Ce n’était pas tout à fait exact, mais un beau garçon de vingt-quatre ans, Jean Mourel, fort habile graveur, était à peu près son fiancé, non pas qu’elle l’aimât passionnément, la fillette aimait surtout sa petite personne, mais, de tous les jeunes gens de son milieu, c’était le plus élégant, le plus généreux, et son choix la flattait.

Si elle n’était pas sa femme depuis déjà plusieurs mois, c’est qu’elle lui avait dit un soir où il s’était montré fort pressant :

« — Nous sommes sans le sou, vous et moi. Ce serait unir deux misères ; mais le jour où vous aurez seulement cinq mille francs d’économies, nous irons à la mairie. Je vous attendrai un an, deux ans et même plus, s’il le faut. Toutefois, tant que je ne serai pas Mme Mourel, je veux être entièrement libre et danser à ma fantaisie. C’est à prendre ou à laisser.
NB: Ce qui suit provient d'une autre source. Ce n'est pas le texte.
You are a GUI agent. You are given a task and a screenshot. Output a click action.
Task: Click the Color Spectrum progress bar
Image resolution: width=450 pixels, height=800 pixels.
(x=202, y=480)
À vous d’avoir confiance en moi !

Jean, qui paraissait sincèrement épris, avait eu confiance, et il s’en était allé chercher fortune à Paris, en plaçant Rose sous la surveillance de son intime Charles Durest, un clerc d’huissier, dont il pensait n’avoir rien à craindre, car il était aussi laid et aussi mal tourné que possible.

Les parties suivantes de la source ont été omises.